Quote:
Originally Posted by jungmit
The problem is it happens in huge streaks this is why it looks rigged and why it also could be. Most things live don't happen in streaks like this.
The test I proposed tests for this.
Quote:
Originally Posted by jungmit
But if u check I am 100% sure your aces win the amount of times it should.
That's not what the test I proposed tests for.
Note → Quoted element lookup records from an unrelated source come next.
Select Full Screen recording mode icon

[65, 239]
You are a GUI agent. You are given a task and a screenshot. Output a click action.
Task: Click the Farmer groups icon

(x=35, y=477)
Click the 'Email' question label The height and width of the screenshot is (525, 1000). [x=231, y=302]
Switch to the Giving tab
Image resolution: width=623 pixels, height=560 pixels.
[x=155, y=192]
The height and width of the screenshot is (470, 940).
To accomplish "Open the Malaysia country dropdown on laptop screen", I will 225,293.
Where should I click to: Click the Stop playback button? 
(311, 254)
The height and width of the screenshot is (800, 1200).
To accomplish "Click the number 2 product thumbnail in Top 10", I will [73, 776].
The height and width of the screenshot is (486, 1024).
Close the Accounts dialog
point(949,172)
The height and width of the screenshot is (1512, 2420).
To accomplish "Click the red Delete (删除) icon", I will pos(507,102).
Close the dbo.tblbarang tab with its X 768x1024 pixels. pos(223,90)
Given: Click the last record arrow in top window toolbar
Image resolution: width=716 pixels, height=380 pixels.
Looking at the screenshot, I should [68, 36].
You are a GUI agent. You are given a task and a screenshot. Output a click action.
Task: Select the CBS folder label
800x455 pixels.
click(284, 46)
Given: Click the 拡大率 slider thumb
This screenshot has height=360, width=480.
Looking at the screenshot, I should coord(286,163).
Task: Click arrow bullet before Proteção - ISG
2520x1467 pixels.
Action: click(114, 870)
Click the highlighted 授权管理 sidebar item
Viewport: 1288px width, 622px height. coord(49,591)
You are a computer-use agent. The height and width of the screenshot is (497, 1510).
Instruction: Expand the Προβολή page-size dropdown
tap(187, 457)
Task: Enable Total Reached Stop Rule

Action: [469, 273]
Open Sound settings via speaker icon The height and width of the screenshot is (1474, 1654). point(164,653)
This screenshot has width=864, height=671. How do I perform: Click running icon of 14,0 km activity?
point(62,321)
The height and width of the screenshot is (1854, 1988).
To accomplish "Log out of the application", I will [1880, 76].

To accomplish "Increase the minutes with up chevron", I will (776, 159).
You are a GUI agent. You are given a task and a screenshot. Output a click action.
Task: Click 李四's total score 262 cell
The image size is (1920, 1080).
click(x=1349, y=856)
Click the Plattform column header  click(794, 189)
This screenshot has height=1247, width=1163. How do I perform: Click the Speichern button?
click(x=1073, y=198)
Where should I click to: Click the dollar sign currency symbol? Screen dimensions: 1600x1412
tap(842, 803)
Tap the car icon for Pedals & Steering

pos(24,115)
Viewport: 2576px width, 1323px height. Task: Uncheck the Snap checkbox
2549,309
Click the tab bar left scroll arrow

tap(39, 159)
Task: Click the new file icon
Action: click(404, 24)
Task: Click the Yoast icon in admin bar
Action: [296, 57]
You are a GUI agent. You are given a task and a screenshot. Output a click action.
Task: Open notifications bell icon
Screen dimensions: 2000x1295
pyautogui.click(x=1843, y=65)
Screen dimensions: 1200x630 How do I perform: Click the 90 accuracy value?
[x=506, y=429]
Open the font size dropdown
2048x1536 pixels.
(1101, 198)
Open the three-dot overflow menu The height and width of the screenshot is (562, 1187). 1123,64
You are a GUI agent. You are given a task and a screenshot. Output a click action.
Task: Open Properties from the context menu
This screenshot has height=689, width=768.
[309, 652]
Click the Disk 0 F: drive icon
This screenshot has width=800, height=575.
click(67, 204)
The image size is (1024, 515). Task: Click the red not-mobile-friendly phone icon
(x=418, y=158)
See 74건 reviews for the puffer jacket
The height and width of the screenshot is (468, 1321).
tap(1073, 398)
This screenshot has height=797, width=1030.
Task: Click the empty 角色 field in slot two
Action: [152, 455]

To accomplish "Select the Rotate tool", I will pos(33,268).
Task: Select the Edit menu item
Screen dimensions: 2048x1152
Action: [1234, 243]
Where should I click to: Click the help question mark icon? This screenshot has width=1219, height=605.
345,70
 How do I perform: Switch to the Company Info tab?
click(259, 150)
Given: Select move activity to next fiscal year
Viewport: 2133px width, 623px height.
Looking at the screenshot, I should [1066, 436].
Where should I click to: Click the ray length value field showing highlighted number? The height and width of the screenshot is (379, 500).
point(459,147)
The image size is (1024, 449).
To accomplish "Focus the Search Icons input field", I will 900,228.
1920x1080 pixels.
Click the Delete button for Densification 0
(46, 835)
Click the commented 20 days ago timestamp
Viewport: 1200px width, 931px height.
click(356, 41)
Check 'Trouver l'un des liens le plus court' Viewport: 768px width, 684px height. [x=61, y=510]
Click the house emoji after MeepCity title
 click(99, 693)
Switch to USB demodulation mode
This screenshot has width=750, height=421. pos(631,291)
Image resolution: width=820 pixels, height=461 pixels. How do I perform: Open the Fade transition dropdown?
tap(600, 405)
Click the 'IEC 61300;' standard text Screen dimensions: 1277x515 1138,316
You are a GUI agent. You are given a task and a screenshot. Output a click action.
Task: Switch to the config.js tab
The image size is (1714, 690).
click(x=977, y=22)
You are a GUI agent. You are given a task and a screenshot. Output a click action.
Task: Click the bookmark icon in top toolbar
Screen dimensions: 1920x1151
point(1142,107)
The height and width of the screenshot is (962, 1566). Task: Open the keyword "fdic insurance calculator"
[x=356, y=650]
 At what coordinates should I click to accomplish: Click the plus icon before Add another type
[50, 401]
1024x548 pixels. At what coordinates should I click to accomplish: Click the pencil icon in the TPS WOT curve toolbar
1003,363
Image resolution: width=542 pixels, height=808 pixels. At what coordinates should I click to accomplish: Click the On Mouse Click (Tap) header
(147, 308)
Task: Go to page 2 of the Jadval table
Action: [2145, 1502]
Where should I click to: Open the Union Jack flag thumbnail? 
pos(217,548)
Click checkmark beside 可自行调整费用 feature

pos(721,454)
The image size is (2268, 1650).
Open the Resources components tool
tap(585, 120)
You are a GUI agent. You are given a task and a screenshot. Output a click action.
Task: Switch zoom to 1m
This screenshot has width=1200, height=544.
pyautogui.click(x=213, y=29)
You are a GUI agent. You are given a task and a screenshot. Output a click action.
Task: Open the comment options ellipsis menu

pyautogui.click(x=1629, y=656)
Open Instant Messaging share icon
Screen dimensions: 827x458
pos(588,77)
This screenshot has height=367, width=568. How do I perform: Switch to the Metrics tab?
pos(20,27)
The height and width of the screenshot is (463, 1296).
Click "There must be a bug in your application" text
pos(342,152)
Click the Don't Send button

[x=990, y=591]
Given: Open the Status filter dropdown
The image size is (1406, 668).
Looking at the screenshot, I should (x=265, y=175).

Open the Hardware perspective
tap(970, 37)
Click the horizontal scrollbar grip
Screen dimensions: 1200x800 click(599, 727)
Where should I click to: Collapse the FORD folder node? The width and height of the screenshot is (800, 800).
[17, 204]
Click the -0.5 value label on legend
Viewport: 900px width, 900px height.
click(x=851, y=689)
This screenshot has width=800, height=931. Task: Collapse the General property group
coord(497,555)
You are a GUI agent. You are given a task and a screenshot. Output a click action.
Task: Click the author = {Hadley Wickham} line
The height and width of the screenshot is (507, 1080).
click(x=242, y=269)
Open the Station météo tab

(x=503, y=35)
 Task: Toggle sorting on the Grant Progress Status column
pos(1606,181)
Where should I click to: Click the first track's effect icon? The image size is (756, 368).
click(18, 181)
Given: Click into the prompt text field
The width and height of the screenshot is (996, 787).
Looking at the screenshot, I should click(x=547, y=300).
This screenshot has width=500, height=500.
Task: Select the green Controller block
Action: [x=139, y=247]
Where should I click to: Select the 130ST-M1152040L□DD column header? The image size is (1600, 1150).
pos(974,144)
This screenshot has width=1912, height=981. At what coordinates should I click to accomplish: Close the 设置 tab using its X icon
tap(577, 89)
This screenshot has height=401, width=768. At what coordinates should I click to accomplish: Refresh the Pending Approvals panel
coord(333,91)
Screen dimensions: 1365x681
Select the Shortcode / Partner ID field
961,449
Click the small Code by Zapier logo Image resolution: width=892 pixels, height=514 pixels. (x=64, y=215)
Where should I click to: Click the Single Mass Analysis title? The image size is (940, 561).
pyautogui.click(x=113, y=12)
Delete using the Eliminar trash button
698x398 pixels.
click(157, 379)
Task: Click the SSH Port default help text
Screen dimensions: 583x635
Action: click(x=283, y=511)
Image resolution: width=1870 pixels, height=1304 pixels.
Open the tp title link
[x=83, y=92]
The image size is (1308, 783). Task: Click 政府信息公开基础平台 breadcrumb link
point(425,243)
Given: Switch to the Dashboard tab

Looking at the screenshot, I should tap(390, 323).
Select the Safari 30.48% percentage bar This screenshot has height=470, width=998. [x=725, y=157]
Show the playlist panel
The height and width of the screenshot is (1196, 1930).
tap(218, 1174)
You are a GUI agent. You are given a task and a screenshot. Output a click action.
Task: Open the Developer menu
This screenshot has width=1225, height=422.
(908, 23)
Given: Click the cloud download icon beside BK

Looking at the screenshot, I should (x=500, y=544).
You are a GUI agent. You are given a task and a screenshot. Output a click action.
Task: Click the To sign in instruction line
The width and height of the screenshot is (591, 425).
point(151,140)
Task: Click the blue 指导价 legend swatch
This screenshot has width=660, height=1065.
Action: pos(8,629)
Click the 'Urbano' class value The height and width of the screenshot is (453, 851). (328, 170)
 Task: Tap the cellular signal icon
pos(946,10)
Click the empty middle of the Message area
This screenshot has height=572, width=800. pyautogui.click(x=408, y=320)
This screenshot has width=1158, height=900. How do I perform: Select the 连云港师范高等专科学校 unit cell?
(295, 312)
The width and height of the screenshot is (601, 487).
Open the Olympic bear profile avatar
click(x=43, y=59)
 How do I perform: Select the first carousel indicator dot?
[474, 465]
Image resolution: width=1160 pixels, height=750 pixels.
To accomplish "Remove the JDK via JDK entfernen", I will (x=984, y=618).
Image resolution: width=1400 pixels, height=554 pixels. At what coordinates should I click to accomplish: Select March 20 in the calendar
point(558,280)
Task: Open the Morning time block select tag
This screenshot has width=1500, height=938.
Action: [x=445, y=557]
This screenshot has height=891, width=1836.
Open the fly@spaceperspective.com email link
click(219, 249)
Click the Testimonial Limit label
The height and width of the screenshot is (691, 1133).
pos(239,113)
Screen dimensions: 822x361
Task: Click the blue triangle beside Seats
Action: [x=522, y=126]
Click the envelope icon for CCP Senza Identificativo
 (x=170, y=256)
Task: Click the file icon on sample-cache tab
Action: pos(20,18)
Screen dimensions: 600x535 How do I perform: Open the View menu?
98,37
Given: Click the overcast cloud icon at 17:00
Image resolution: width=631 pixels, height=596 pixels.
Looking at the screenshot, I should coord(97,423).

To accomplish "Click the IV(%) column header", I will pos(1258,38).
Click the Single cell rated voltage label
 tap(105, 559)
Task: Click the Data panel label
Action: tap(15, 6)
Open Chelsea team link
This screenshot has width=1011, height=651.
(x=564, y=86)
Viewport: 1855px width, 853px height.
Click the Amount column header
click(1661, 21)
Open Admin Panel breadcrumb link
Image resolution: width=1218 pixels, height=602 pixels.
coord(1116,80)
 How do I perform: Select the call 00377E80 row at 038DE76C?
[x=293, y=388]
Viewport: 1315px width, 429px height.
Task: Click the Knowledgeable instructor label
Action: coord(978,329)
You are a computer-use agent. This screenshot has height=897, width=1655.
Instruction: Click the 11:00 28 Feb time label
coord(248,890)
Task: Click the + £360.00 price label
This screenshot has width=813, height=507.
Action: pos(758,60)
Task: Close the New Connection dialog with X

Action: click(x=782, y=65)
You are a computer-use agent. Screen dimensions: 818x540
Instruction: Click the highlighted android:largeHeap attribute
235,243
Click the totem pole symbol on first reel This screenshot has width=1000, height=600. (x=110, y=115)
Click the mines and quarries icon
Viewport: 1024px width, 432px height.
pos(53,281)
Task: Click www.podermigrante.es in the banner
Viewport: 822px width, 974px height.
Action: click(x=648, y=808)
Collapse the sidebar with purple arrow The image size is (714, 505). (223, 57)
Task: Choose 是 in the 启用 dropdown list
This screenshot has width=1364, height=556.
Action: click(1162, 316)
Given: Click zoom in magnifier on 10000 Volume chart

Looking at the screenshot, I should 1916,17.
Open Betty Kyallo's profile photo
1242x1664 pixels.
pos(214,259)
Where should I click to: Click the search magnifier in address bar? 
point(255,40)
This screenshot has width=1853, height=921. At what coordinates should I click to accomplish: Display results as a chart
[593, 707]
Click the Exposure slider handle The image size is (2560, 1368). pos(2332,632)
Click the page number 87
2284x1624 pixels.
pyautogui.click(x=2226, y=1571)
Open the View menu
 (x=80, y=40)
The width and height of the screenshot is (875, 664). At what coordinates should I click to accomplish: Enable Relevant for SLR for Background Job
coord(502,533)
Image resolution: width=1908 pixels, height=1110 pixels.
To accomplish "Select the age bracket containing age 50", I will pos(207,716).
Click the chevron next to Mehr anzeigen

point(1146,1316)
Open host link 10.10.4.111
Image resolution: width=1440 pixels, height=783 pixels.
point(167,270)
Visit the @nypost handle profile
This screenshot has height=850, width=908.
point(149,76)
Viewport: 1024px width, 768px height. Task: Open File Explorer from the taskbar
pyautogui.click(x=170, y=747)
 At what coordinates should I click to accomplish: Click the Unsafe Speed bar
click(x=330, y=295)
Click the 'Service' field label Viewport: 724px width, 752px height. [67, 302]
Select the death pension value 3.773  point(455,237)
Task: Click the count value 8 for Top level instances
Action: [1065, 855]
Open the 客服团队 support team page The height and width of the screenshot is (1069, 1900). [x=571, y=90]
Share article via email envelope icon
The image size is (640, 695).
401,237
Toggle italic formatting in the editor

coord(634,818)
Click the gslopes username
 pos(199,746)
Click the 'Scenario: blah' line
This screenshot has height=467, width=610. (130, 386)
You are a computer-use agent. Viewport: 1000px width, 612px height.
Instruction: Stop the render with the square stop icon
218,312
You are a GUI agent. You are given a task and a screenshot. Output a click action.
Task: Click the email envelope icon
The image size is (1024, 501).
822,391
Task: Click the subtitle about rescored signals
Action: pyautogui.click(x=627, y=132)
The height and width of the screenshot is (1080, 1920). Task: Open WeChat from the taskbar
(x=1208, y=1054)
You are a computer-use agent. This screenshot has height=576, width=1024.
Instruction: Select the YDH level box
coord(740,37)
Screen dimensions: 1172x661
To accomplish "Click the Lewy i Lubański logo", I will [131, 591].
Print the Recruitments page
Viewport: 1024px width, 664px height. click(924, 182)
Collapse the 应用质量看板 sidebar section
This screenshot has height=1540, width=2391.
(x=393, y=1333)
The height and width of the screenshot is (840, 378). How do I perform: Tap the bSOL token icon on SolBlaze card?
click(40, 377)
Let's say every day for 3 weeks, you're involved in 20 coinflips, and we count how many we win every day. We're expected to win a mean of 10 each day, with a standard deviation of sqrt(5), or about 2.24. I just did a random simulation, and came up with the following:
11 11 11 11 8 13 12 9 12 12 7 10 8 8 6 12 12 14 14 10 13 (
mean = 10.67, standard deviation = 2.67)
Now, let's say your rig is true. Then you might get some numbers like this (many more highs and lows caused by "streaks"):
16 4 15 3 18 5 17 5 18 3 1 2 19 3 16 16 17 6 17 4 5 (
mean = 10.0, standard deviation = 6.87)
Notice how the means are both close to what they're expected to be (10.0), but the standard deviation of the second set is
way higher than the expected value of 2.24? The chi-squared analysis can tell you if it's too high to be truly random. For example, I just stuck the above data into
this calculator, and it tells me there's a 0.00000 probability that the above data could have resulted from a non-rigged RNG (it only goes to 5 decimal places).
Last edited by madcatz1999; 03-02-2016 at 07:32 PM.